◆ AIM OF THE EXERCISE
Given the material below, output exactly the lines from the line with "How do I perform: Switch" to the line with "Task: Open the embed", both ends included, and no other lines.

:::::

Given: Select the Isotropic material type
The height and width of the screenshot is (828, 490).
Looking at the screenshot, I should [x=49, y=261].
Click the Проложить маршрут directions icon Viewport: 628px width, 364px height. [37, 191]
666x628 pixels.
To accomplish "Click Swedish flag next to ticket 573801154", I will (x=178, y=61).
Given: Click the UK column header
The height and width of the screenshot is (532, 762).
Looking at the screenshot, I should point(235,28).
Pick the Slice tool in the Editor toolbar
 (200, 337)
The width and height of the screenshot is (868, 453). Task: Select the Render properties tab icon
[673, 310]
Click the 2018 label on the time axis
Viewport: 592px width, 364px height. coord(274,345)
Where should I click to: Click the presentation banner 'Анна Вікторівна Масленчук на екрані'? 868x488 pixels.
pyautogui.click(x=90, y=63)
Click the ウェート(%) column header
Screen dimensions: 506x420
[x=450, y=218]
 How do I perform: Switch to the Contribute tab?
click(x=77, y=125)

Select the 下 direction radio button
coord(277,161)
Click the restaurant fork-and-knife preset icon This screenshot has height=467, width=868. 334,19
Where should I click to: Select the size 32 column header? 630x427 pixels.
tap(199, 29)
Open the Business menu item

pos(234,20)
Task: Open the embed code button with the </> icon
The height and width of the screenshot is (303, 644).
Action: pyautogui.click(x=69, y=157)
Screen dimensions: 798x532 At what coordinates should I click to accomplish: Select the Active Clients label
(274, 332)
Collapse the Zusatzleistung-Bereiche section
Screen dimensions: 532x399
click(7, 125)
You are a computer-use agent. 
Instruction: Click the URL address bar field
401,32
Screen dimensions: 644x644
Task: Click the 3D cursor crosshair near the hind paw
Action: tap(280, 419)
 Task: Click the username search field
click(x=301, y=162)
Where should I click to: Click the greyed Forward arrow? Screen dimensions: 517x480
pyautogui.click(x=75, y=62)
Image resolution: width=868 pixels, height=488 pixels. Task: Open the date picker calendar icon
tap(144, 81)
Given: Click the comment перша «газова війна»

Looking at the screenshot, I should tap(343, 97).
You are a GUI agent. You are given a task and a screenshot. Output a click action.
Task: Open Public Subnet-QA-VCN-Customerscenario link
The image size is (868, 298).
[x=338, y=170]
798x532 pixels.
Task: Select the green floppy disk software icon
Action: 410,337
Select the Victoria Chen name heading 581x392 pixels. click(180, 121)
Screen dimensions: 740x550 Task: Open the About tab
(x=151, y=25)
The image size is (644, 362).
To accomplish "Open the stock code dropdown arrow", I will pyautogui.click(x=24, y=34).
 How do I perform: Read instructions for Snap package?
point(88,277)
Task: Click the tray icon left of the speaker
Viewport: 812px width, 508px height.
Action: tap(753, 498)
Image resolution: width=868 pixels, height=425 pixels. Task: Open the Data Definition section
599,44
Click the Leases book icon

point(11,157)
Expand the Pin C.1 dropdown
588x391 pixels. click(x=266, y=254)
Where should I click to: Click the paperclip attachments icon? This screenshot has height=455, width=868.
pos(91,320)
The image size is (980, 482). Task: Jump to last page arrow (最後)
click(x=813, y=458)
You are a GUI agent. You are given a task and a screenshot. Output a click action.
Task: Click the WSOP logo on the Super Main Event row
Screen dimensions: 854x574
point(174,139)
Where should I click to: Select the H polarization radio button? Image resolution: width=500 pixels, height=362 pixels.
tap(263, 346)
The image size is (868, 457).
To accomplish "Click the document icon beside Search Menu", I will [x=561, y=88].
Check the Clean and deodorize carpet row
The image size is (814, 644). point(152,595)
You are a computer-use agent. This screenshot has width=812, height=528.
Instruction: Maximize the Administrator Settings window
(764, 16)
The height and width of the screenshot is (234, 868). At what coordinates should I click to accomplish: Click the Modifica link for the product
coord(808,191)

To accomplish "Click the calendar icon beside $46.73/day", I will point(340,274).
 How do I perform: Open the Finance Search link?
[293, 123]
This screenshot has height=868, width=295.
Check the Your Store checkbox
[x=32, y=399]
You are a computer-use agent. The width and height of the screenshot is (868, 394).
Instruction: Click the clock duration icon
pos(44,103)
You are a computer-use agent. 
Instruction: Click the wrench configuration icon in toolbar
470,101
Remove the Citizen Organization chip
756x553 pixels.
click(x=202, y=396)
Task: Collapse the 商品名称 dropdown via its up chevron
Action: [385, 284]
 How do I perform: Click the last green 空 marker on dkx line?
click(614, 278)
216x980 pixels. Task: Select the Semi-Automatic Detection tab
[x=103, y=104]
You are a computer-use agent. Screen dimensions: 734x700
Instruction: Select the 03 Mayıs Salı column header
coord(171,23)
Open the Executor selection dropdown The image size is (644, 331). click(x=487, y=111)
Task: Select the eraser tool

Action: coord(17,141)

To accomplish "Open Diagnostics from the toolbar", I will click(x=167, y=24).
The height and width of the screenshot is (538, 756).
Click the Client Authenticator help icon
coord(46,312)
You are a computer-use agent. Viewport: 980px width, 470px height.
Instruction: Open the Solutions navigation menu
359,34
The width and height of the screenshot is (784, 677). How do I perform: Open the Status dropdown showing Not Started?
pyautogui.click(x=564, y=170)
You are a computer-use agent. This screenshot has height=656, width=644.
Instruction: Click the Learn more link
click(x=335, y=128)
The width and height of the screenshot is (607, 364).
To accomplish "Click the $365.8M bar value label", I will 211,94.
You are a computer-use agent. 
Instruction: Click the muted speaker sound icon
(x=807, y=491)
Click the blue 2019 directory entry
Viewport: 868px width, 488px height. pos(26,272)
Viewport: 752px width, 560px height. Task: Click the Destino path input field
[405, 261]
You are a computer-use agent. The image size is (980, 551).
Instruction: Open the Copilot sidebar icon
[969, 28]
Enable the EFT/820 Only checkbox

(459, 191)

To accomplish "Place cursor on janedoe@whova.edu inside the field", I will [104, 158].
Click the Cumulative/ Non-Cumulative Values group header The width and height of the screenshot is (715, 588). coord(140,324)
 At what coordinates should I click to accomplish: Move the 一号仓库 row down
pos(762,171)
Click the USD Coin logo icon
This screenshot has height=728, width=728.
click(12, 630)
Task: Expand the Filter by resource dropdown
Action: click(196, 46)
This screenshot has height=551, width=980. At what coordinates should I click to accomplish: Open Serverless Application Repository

:::::

◆ ANSWER TO THE PROBLEM
 How do I perform: Switch to the Contribute tab?
click(x=77, y=125)

Select the 下 direction radio button
coord(277,161)
Click the restaurant fork-and-knife preset icon This screenshot has height=467, width=868. 334,19
Where should I click to: Select the size 32 column header? 630x427 pixels.
tap(199, 29)
Open the Business menu item

pos(234,20)
Task: Open the embed code button with the </> icon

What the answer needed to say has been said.